▶ **TEXT SEGMENT**
--

Intellectual growth is in reverse. And it’s not a comment to the social or political situation or to the conditions of media, but a scientific fact. A study conducted by Norway's Ragnar Frisch Centre for Economic Research is just the latest one that proves that our IQ is gradually going down.
We’ve managed to reverse the trend, called the Flynn effect, observed at the beginning of the 20th century of the rise of intelligence of about three IQ points per decade.
The study shows that a turning point occurred with participants born after 1975; a drop of intelligence by seven IQ score points with each generation. To the authors of the research, the results clearly indicate that the reason behind it doesn’t have much to do with genetics, but rather with the environment. In other words, we’re building a stupidity-inducing culture that is making us gradually dumber.
Attention is the new currency
In the last few years, we experienced a few moments, which initiated huge changes that touched almost every aspect of our culture, and really, our lives. In 2004, Facebook was created and shortly after that, in 2005, the first video was uploaded to YouTube. In 2007, Steve Jobs proudly presented the first iPhone to the world.
This article isn’t about Facebook or YouTube in particular. New business models and unlimited screen time have created new fortunes and a wave of new services financed by enthusiastic investors flooding the market. They are competing for something much more precious than money - our attention. This good has been distributed equally and we only have as much of it to use it for anything that benefits our brains: creative work, reading, social interactions.

--

▶ **AVAILABLE DATA**
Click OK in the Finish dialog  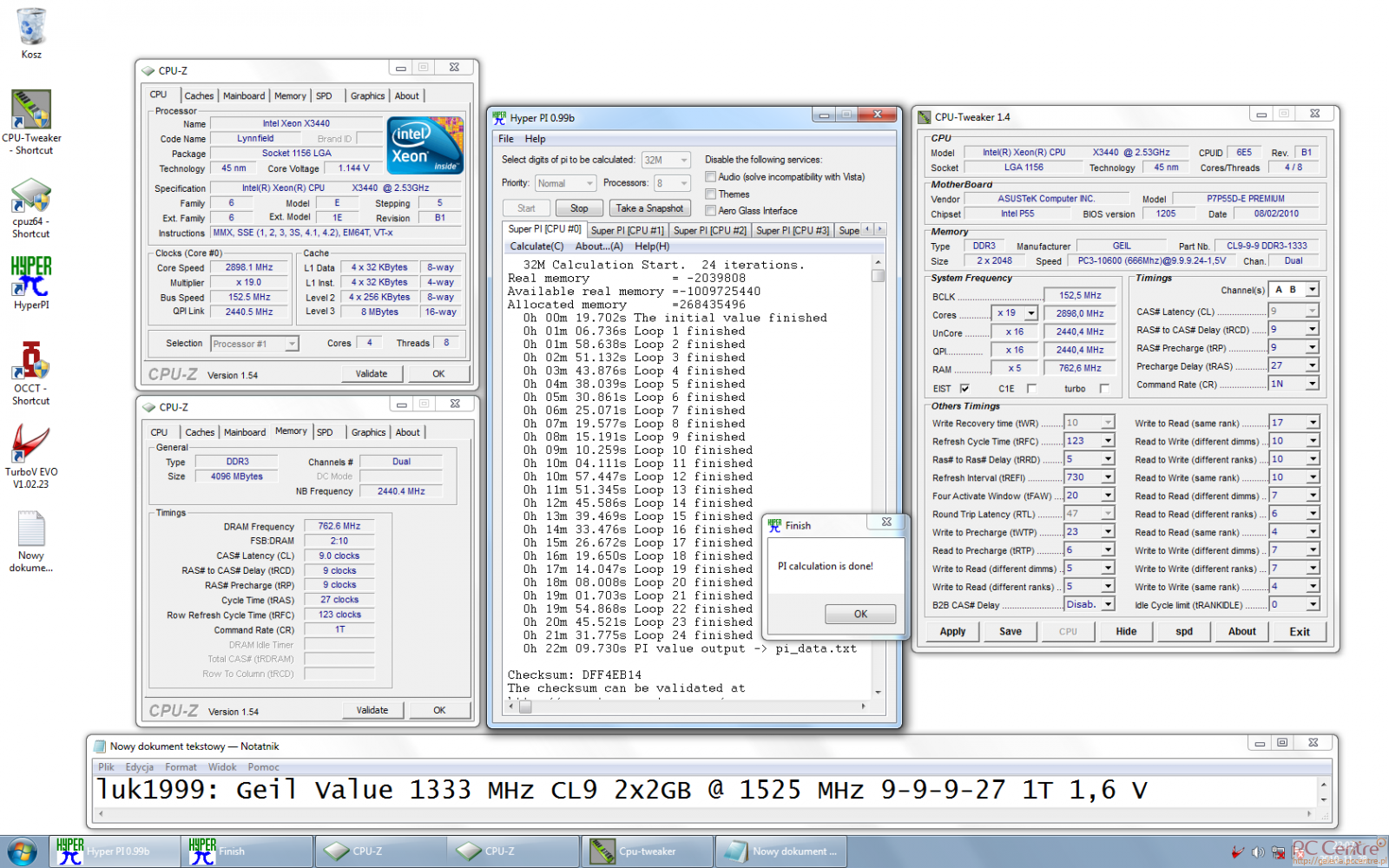point(859,614)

--

▶ **EXERCISE INSTRUCTIONS**
#1 Duplicate the passage of the article on declining IQ from "This article isn’t" up to and including "reading, social interactions.".
#2 Pick up the article on declining IQ where it stops, and continue it.

▶ **EXERCISE RESULTS**
#1
This article isn’t about Facebook or YouTube in particular. New business models and unlimited screen time have created new fortunes and a wave of new services financed by enthusiastic investors flooding the market. They are competing for something much more precious than money - our attention. This good has been distributed equally and we only have as much of it to use it for anything that benefits our brains: creative work, reading, social interactions.

#2
One of the most popular business models, based on serving ads, is strongly related to the time spent in an application. The more videos you watch on YouTube, the more ads you’ll see; the longer you scroll through Facebook or Instagram, the more sponsored posts will reach you. The race for watchtime triggers the race for the best tools that keep the user hooked to that particular service or application. The biggest players can afford to hire the smartest engineers and test the most sophisticated algorithms designed to grab and keep our attention. Let’s imagine that every time we tap the screen to log in, we face an army of the smartest engineers, data scientists, UX designers and neuroscientists that know exactly how to keep us scrolling.
Can we afford to pay the real price?
Unfortunately, the things that keep our brain attracted, are not ones we could call ambitious, inspiring or beneficial. It’s rather the opposite. As a result, we often spend hours every day, going through irrelevant, though attractive, content. We consume trivial news and gossip or meaningless photos. Local issues are pushing aside global problems, and radical or offensive political ideas become mainstream. It’s a game that every media outlet has to be playing in order to get anything of our attention cake.
It just took a few years for the new tech and media giants to completely reshape our culture and, as it might turn out, our minds, too. Can we afford this expense in times of enormous political, social and environmental challenges, when the need to build a conscious and wise society is more burning than ever?